The ultimate misunderstood mum

Clint Eastwood’s ‘Changeling’ is stranger than fiction, and so is Angelina Jolie

Angelina Jolie is Hollywood’s most famous wife and mother, and if we can believe the tabloids, her Miracle-Gro family is forever on the verge of being torn asunder by one calamity or another. But those scenarios pale next to the real-life scenarios of the shattered women she’s been portraying onscreen lately. In last year’s A Mighty Heart, Jolie played Mariane Pearl, whose journalist husband, Daniel Pearl, was beheaded by terrorists in Pakistan when she was five months pregnant. Now in Clint Eastwood’s Changeling, based on another true story of abduction and murder, Jolie plays Christine Collins, a single mother and switchboard operator whose nine-year-old son, Walter, vanished from her home in a suburb of Los Angeles in 1928.

The twist in this stranger-than-fiction tale is that five months later the LAPD finds a boy who claims to be Walter—and “reunites” mother and son with great fanfare in a staged photo-op for the press. The child is an imposter. But when Collins tries to point out the error, the police insist she’s wrong and try to silence her to avoid embarrassment. A Presbyterian firebrand, Rev. Gustav Briegleb (John Malkovich), champions her cause from his pulpit radio broadcast. Turning the press against her, the police brand her delusional and have her forcefully committed to a mental institution. But Collins persists in her fight for justice, eventually helping bring down a viciously corrupt LAPD.

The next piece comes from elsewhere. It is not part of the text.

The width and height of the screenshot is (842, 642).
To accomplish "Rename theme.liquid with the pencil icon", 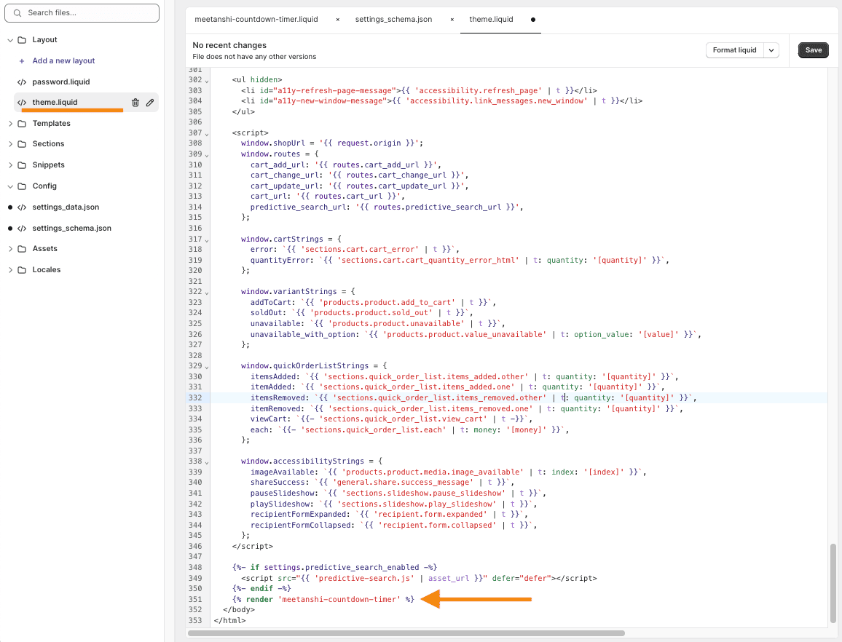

This real-life fable of a pre-feminist heroine battling a sinister conspiracy is so outrageous it’s hard to believe it happened—and has not already been minted as legend. It’s a true buried treasure. Screenwriter J. Michael Straczynski, a former journalist, stumbled across the case when a source at city hall asked him to look at some old records that were about to be dumped into the incinerator. He unearthed the story of the cover-up, and of the serial killer who murdered Walter—his identity did not come to light until after Collins’s death in 1935. When Eastwood received the Changeling script, it was pasted with newspaper clippings—as if Straczynski (known for writing TV science fiction and Marvel comics) shared his heroine’s need to prove the story was not some wild invention.

When I first saw Changeling in Cannes, I had no idea it was a true story until the final credits. From the title it sounded like a horror film—perhaps a remake of the 1980s The Changeling, a haunted house movie. Under Eastwood’s sturdy but heavy-handed direction, it certainly played like Gothic melodrama, a black-and-white contest between good and evil. And it was hard to swallow.

But as Mark Twain famously said, “Fiction is obliged to stick to possibilities. Truth isn’t.” In other words, while fiction must be credible, non-fiction has permission to be preposterous. (In America these days, it’s almost de rigueur—no one could have scripted Sarah Palin’s vice-presidential pageant without being accused of concocting a wildly satirical and rather derivative chick flick.) But in a movie “based on” a true story, if the drama doesn’t have a ring of authenticity, it can seem even more suspect than fiction, especially if the source material is distant and obscure: it makes you wonder what really happened.

Which is not to accuse Eastwood or the screenwriter of tampering with history. It’s the film’s starchy period style and high moral tone that give pause. Although the story is riveting, it’s less credible than, say, Chinatown, a noir fiction about an equally lurid L.A. conspiracy. Changeling’s characters are so broadly drawn—from the righteous crusader played by Malkovich to the bloodless police chief played by Canada’s Colm Feore—it makes you wonder if the screenwriter’s Marvel comics pedigree has rubbed off. As for Jolie, although she’s often underrated as an actor, here she may be miscast. I’ve been unable to find a photo of the real Christine Collins. But it’s hard to imagine that she looked anything like this savagely contemporary movie star. Jolie is styled as a vintage screen siren, which suggests an erotic glamour absent from the story, and is as misleading as her supersized pout in the poster.

Crying her eyes out in relentless close-ups, Angelina delivers the kind of bravura performance that should guarantee her the Oscar nomination she deserved for the raw vérité of A Mighty Heart. I found her more believable embodying the strangled grief of Mariane Pearl, to whom she bore an uncanny resemblance. But in Hollywood, as in politics, the unvarnished truth will only take you so far.